Aujourd’hui, deux généraux militaires, aussi impopulaires l’un que l’autre, se disputent le pouvoir.

« C’est une guerre pour le pouvoir et pour le contrôle. Au fond, c’est faire la guerre pour faire la guerre », selon la ministre des Affaires étrangères.

La course pour les évacuations

Depuis le 15 avril, les Forces armées soudanaises et les Forces de soutien rapide, un puissant groupe paramilitaire, se livrent de furieux combats qui se sont amorcés à Khartoum, la capitale du pays qui compte cinq millions d’habitants.

Dès lors, le Canada et d’autres pays ont tenté d’évacuer le plus rapidement possible leurs ressortissants piégés au Soudan, entre autres avec des vols d’extraction depuis une base militaire. Des convois de bus, qui doivent parfois faire des voyages de 30 heures, ont aussi été utilisés pour transporter des gens jusqu’à un port.

Les vols d’évacuation canadiens ont commencé plusieurs jours après ceux de ses alliés, mais Ottawa maintient avoir réagi aussi vite que possible considérant les défis logistiques et les enjeux de sécurité.

Selon Mme Joly, les personnes qu’elle a rencontrées au Kenya étaient reconnaissantes du travail effectué par le Canada et ses alliés pour les ramener dans un endroit sécuritaire. Elle a toutefois ressenti un sentiment étrange lors de ses échanges, puisque les évacués soudanais lui rappelaient les personnes qu’elle avait vues en Pologne quelques jours après l’invasion de l’Ukraine par la Russie, à l’hiver 2022.

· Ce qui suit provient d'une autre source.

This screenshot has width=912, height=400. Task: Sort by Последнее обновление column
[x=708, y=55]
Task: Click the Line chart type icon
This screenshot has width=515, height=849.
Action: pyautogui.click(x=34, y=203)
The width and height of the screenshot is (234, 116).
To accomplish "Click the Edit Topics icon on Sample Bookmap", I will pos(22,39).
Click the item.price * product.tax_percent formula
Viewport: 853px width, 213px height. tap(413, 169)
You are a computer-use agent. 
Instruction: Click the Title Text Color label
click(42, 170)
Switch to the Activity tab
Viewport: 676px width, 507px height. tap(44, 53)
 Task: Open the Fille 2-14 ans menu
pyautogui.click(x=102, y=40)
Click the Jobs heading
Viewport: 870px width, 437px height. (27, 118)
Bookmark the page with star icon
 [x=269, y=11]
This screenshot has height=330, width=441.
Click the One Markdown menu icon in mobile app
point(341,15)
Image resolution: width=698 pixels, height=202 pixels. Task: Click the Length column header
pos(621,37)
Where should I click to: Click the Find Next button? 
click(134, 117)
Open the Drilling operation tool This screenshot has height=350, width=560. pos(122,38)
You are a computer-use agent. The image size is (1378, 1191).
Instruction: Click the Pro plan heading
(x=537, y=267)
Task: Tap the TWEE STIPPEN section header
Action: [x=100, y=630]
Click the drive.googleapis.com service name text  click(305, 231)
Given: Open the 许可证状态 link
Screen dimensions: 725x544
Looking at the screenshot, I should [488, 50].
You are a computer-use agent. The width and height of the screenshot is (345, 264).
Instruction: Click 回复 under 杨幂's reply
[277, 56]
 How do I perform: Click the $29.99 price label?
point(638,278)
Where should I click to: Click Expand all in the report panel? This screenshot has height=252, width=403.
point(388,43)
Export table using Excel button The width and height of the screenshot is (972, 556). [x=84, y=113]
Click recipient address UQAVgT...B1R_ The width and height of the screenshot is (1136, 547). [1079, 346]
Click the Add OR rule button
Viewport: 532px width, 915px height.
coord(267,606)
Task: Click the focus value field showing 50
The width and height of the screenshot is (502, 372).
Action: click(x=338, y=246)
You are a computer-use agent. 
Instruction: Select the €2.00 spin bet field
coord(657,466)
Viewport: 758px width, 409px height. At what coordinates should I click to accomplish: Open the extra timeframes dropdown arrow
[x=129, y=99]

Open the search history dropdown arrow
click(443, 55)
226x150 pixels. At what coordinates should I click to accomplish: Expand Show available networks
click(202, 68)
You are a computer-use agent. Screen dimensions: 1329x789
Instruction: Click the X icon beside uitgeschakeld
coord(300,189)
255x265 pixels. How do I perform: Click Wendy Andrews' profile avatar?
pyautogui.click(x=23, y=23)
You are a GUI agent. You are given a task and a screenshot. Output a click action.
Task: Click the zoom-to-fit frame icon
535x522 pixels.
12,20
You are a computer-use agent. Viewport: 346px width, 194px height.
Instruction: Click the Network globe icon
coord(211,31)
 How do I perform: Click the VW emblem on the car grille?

« Ma plus grande crainte en ce moment et qu’il y a un potentiel réel que ce conflit déborde du Soudan jusqu’aux pays avoisinants », a mentionné la ministre entre deux rencontres avec du personnel diplomatique.

Le rôle du Kenya

Le Kenya, où se trouve Mme Joly, tente de coordonner la manière dont les pays voisins du Soudan peuvent réagir à la crise par l’intermédiaire de l’Autorité intergouvernementale pour le développement, un groupe qui se consacre à la paix et à la prospérité dans les pays d’Afrique de l’Est.

« J’ai vu à quel point le Kenya joue et pourrait jouer un rôle encore plus important dans cette crise. Et nous devons être là pour le soutenir, car c’est le meilleur moyen de parvenir à une solution par l’Afrique pour l’Afrique », a expliqué Mme Joly.

La ministre a également rencontré le président du Kenya, William Ruto, ainsi que plusieurs ministres kenyans, pour discuter de la situation au Soudan et de la collaboration plus large entre le Canada et le Kenya.

Elle a ajouté que le Canada pouvait apporter sa contribution en plaidant en faveur de l’accès à l’aide, en investissant ses propres fonds et en faisant entendre la voix de la société civile.

« Les Soudanais eux-mêmes doivent pouvoir s’exprimer dans le cadre des efforts diplomatiques, et c’est ce que le Canada peut faire aussi, en aidant à fournir un moyen pour que ces voix soient entendues », a-t-elle affirmé.